>> Start Given records
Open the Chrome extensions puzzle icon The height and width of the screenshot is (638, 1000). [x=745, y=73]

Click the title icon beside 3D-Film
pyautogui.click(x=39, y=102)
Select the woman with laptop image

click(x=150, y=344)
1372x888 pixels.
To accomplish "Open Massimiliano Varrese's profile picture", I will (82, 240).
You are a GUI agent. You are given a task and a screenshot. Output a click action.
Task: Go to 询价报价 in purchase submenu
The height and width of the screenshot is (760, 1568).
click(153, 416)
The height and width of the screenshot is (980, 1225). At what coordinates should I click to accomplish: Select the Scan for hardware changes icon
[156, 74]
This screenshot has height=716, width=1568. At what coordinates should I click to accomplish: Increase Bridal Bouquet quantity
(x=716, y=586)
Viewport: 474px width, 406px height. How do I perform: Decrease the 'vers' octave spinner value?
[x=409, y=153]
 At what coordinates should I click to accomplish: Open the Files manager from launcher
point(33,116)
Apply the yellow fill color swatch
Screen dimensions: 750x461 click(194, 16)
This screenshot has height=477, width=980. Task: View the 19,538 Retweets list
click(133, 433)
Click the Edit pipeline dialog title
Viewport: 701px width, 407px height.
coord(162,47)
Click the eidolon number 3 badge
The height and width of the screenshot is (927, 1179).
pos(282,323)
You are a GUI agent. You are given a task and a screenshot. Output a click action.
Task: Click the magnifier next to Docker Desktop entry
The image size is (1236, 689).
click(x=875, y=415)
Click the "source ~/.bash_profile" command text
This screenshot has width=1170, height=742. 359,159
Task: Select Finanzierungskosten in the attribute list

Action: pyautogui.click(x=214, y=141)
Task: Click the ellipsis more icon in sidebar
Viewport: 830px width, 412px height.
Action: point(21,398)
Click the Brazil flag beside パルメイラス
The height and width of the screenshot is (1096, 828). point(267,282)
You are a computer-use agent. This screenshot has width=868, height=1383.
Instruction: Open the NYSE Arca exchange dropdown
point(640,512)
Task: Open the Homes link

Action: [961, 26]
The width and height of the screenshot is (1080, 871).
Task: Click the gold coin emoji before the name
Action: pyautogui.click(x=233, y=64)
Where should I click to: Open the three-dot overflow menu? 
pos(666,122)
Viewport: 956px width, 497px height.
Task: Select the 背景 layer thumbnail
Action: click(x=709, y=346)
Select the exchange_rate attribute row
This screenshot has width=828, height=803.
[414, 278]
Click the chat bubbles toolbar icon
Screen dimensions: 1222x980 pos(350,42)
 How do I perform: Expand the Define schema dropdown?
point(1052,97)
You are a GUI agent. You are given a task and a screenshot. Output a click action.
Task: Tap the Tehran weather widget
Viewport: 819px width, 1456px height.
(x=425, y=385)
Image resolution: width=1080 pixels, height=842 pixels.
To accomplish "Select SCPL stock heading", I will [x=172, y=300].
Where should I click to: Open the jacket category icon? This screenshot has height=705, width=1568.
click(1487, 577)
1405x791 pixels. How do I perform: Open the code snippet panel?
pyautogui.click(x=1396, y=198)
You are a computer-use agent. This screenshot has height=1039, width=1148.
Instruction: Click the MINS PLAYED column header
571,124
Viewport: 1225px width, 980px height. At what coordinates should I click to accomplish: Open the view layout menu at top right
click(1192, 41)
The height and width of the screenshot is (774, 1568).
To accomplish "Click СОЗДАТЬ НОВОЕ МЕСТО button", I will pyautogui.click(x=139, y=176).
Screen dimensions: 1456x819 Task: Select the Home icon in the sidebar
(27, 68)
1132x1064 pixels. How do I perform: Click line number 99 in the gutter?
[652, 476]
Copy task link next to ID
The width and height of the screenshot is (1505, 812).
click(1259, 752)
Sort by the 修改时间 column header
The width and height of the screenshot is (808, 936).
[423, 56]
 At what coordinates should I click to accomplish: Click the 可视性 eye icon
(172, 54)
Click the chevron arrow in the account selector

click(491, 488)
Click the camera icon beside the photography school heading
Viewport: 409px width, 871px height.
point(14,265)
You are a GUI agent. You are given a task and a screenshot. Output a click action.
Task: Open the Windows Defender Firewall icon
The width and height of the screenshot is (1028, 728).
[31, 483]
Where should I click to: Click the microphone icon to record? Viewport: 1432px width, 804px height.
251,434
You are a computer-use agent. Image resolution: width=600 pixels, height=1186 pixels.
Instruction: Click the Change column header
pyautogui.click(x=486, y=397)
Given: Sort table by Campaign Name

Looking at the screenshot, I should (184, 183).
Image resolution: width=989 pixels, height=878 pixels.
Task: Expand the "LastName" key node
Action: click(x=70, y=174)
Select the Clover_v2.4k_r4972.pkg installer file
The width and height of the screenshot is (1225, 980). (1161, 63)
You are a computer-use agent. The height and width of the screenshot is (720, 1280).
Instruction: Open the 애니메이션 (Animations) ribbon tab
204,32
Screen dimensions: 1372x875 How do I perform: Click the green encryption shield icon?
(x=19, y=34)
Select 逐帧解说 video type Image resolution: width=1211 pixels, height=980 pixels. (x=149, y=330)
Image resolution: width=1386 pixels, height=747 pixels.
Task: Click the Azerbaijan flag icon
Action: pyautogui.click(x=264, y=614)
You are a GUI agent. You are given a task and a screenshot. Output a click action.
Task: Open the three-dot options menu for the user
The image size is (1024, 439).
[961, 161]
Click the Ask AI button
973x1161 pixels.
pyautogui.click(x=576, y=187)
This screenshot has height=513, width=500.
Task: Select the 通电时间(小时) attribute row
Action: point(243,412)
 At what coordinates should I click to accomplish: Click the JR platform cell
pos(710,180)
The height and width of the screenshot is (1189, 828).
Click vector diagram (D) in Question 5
>> End Given records
## Requirements
Put every line of the listing above into a JSON list of strings, one string per line, leaving out the blank lines.

## Exercise solution
[
  "Open the Chrome extensions puzzle icon The height and width of the screenshot is (638, 1000). [x=745, y=73]",
  "Click the title icon beside 3D-Film",
  "pyautogui.click(x=39, y=102)",
  "Select the woman with laptop image",
  "click(x=150, y=344)",
  "1372x888 pixels.",
  "To accomplish \"Open Massimiliano Varrese's profile picture\", I will (82, 240).",
  "You are a GUI agent. You are given a task and a screenshot. Output a click action.",
  "Task: Go to 询价报价 in purchase submenu",
  "The height and width of the screenshot is (760, 1568).",
  "click(153, 416)",
  "The height and width of the screenshot is (980, 1225). At what coordinates should I click to accomplish: Select the Scan for hardware changes icon",
  "[156, 74]",
  "This screenshot has height=716, width=1568. At what coordinates should I click to accomplish: Increase Bridal Bouquet quantity",
  "(x=716, y=586)",
  "Viewport: 474px width, 406px height. How do I perform: Decrease the 'vers' octave spinner value?",
  "[x=409, y=153]",
  " At what coordinates should I click to accomplish: Open the Files manager from launcher",
  "point(33,116)",
  "Apply the yellow fill color swatch",
  "Screen dimensions: 750x461 click(194, 16)",
  "This screenshot has height=477, width=980. Task: View the 19,538 Retweets list",
  "click(133, 433)",
  "Click the Edit pipeline dialog title",
  "Viewport: 701px width, 407px height.",
  "coord(162,47)",
  "Click the eidolon number 3 badge",
  "The height and width of the screenshot is (927, 1179).",
  "pos(282,323)",
  "You are a GUI agent. You are given a task and a screenshot. Output a click action.",
  "Task: Click the magnifier next to Docker Desktop entry",
  "The image size is (1236, 689).",
  "click(x=875, y=415)",
  "Click the \"source ~/.bash_profile\" command text",
  "This screenshot has width=1170, height=742. 359,159",
  "Task: Select Finanzierungskosten in the attribute list",
  "Action: pyautogui.click(x=214, y=141)",
  "Task: Click the ellipsis more icon in sidebar",
  "Viewport: 830px width, 412px height.",
  "Action: point(21,398)",
  "Click the Brazil flag beside パルメイラス",
  "The height and width of the screenshot is (1096, 828). point(267,282)",
  "You are a computer-use agent. This screenshot has width=868, height=1383.",
  "Instruction: Open the NYSE Arca exchange dropdown",
  "point(640,512)",
  "Task: Open the Homes link",
  "Action: [961, 26]",
  "The width and height of the screenshot is (1080, 871).",
  "Task: Click the gold coin emoji before the name",
  "Action: pyautogui.click(x=233, y=64)",
  "Where should I click to: Open the three-dot overflow menu? ",
  "pos(666,122)",
  "Viewport: 956px width, 497px height.",
  "Task: Select the 背景 layer thumbnail",
  "Action: click(x=709, y=346)",
  "Select the exchange_rate attribute row",
  "This screenshot has width=828, height=803.",
  "[414, 278]",
  "Click the chat bubbles toolbar icon",
  "Screen dimensions: 1222x980 pos(350,42)",
  " How do I perform: Expand the Define schema dropdown?",
  "point(1052,97)",
  "You are a GUI agent. You are given a task and a screenshot. Output a click action.",
  "Task: Tap the Tehran weather widget",
  "Viewport: 819px width, 1456px height.",
  "(x=425, y=385)",
  "Image resolution: width=1080 pixels, height=842 pixels.",
  "To accomplish \"Select SCPL stock heading\", I will [x=172, y=300].",
  "Where should I click to: Open the jacket category icon? This screenshot has height=705, width=1568.",
  "click(1487, 577)",
  "1405x791 pixels. How do I perform: Open the code snippet panel?",
  "pyautogui.click(x=1396, y=198)",
  "You are a computer-use agent. This screenshot has height=1039, width=1148.",
  "Instruction: Click the MINS PLAYED column header",
  "571,124",
  "Viewport: 1225px width, 980px height. At what coordinates should I click to accomplish: Open the view layout menu at top right",
  "click(1192, 41)",
  "The height and width of the screenshot is (774, 1568).",
  "To accomplish \"Click СОЗДАТЬ НОВОЕ МЕСТО button\", I will pyautogui.click(x=139, y=176).",
  "Screen dimensions: 1456x819 Task: Select the Home icon in the sidebar",
  "(27, 68)",
  "1132x1064 pixels. How do I perform: Click line number 99 in the gutter?",
  "[652, 476]",
  "Copy task link next to ID",
  "The width and height of the screenshot is (1505, 812).",
  "click(1259, 752)",
  "Sort by the 修改时间 column header",
  "The width and height of the screenshot is (808, 936).",
  "[423, 56]",
  " At what coordinates should I click to accomplish: Click the 可视性 eye icon",
  "(172, 54)",
  "Click the chevron arrow in the account selector",
  "click(491, 488)",
  "Click the camera icon beside the photography school heading",
  "Viewport: 409px width, 871px height.",
  "point(14,265)",
  "You are a GUI agent. You are given a task and a screenshot. Output a click action.",
  "Task: Open the Windows Defender Firewall icon",
  "The width and height of the screenshot is (1028, 728).",
  "[31, 483]",
  "Where should I click to: Click the microphone icon to record? Viewport: 1432px width, 804px height.",
  "251,434",
  "You are a computer-use agent. Image resolution: width=600 pixels, height=1186 pixels.",
  "Instruction: Click the Change column header",
  "pyautogui.click(x=486, y=397)",
  "Given: Sort table by Campaign Name",
  "Looking at the screenshot, I should (184, 183).",
  "Image resolution: width=989 pixels, height=878 pixels.",
  "Task: Expand the \"LastName\" key node",
  "Action: click(x=70, y=174)",
  "Select the Clover_v2.4k_r4972.pkg installer file",
  "The width and height of the screenshot is (1225, 980). (1161, 63)",
  "You are a computer-use agent. The height and width of the screenshot is (720, 1280).",
  "Instruction: Open the 애니메이션 (Animations) ribbon tab",
  "204,32",
  "Screen dimensions: 1372x875 How do I perform: Click the green encryption shield icon?",
  "(x=19, y=34)",
  "Select 逐帧解说 video type Image resolution: width=1211 pixels, height=980 pixels. (x=149, y=330)",
  "Image resolution: width=1386 pixels, height=747 pixels.",
  "Task: Click the Azerbaijan flag icon",
  "Action: pyautogui.click(x=264, y=614)",
  "You are a GUI agent. You are given a task and a screenshot. Output a click action.",
  "Task: Open the three-dot options menu for the user",
  "The image size is (1024, 439).",
  "[961, 161]",
  "Click the Ask AI button",
  "973x1161 pixels.",
  "pyautogui.click(x=576, y=187)",
  "This screenshot has height=513, width=500.",
  "Task: Select the 通电时间(小时) attribute row",
  "Action: point(243,412)",
  " At what coordinates should I click to accomplish: Click the JR platform cell",
  "pos(710,180)",
  "The height and width of the screenshot is (1189, 828).",
  "Click vector diagram (D) in Question 5"
]